▶ _To do_
After finding the line with "You are a computer-use" in the entries below, copy that line and each one after it exactly, through the last line, and omit pictures.

[Pixel coordinate grounding data]
=======

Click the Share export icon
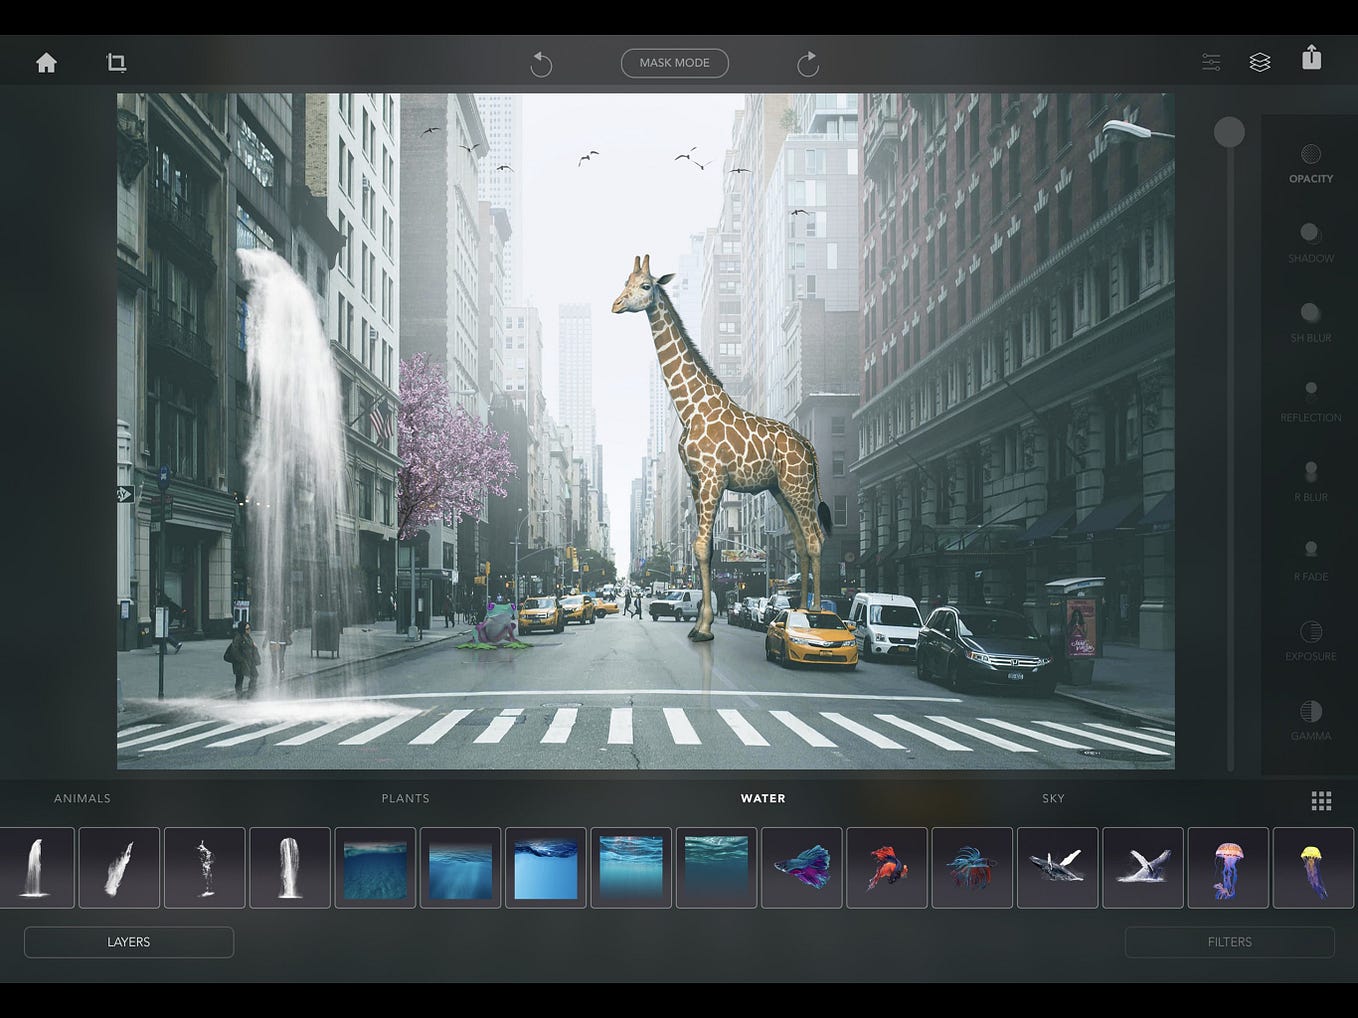The height and width of the screenshot is (1018, 1358). click(x=1313, y=61)
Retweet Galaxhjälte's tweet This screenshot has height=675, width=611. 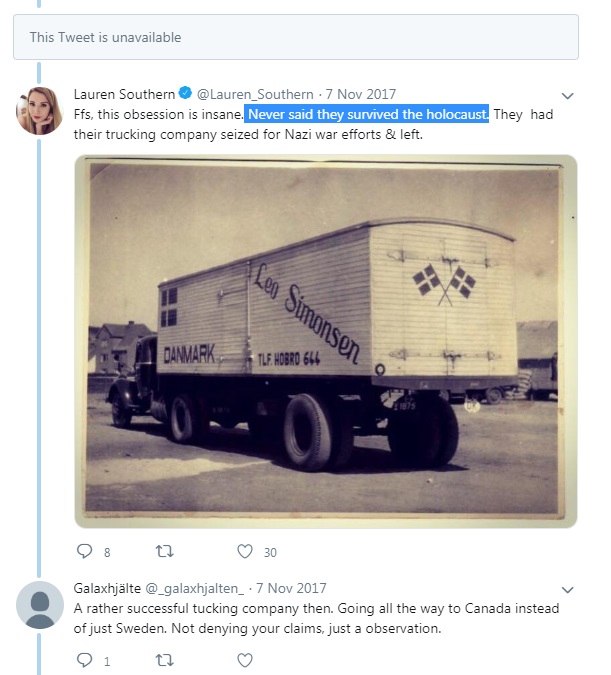point(165,660)
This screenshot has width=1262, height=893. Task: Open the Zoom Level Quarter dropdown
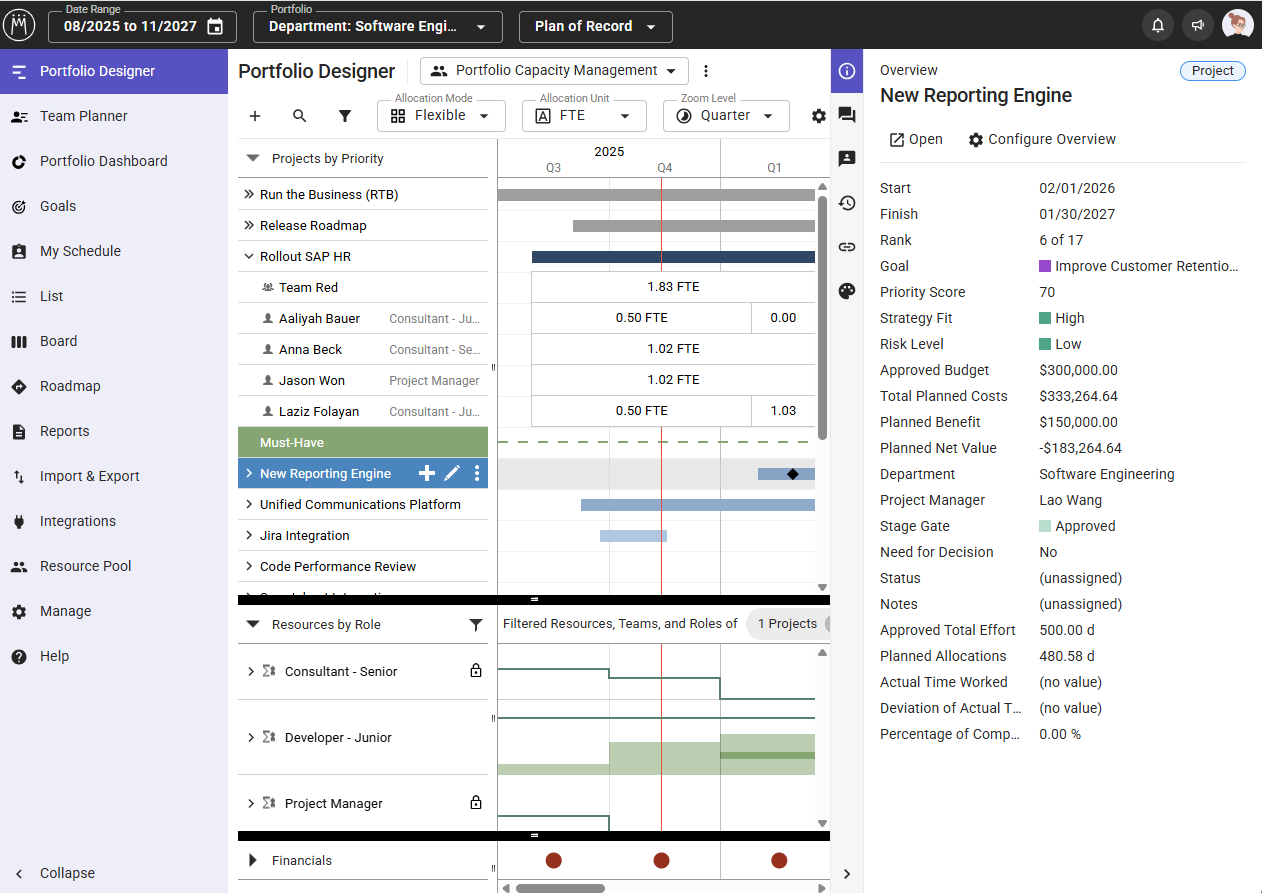pos(725,116)
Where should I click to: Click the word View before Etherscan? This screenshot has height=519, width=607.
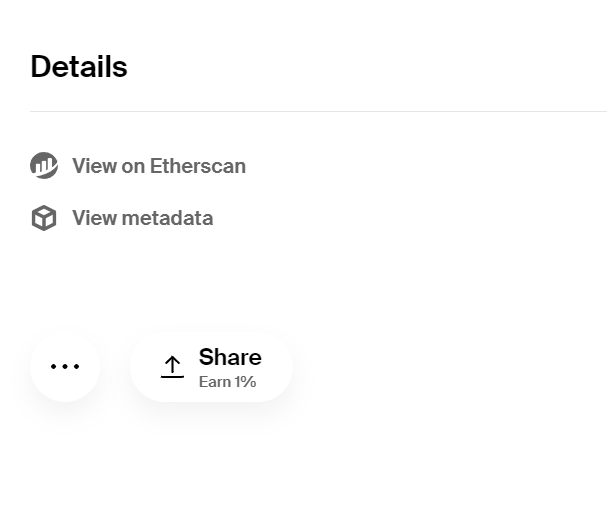coord(95,166)
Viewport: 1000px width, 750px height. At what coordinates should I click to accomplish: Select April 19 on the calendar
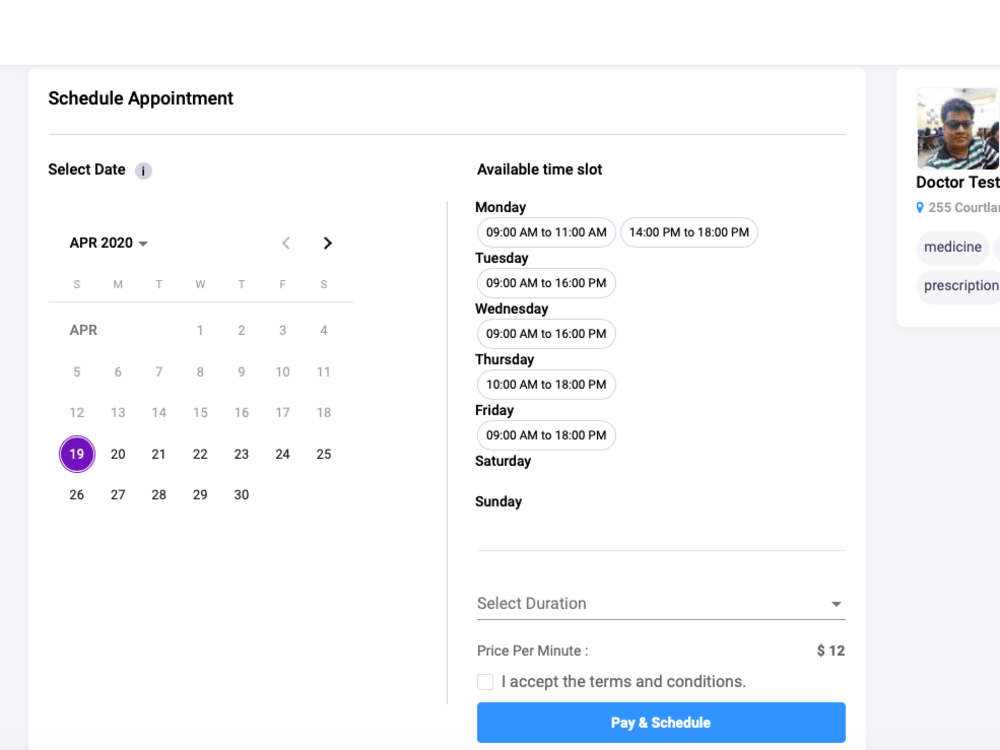click(x=77, y=454)
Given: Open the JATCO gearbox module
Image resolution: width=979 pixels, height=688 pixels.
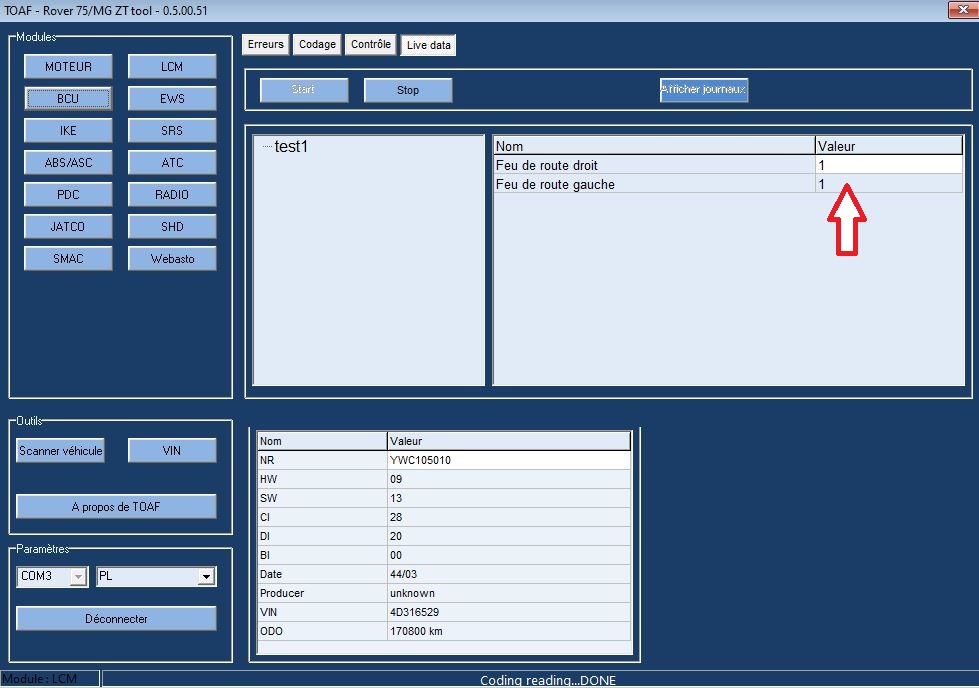Looking at the screenshot, I should pos(68,227).
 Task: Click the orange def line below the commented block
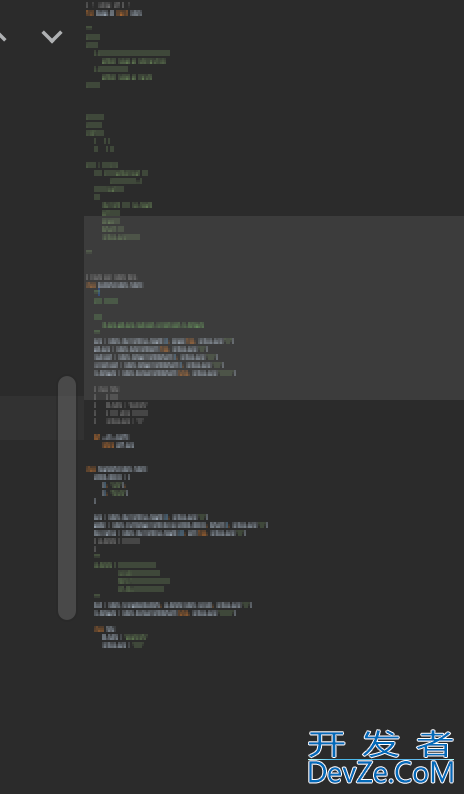pos(112,437)
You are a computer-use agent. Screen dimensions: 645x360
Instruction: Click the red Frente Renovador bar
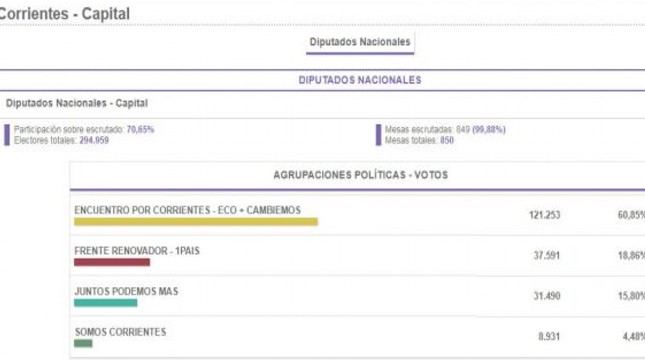click(x=112, y=262)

=======

▶ _Answer to this exercise_
You are a computer-use agent. Screen dimensions: 645x360
Instruction: Click the red Frente Renovador bar
click(x=112, y=262)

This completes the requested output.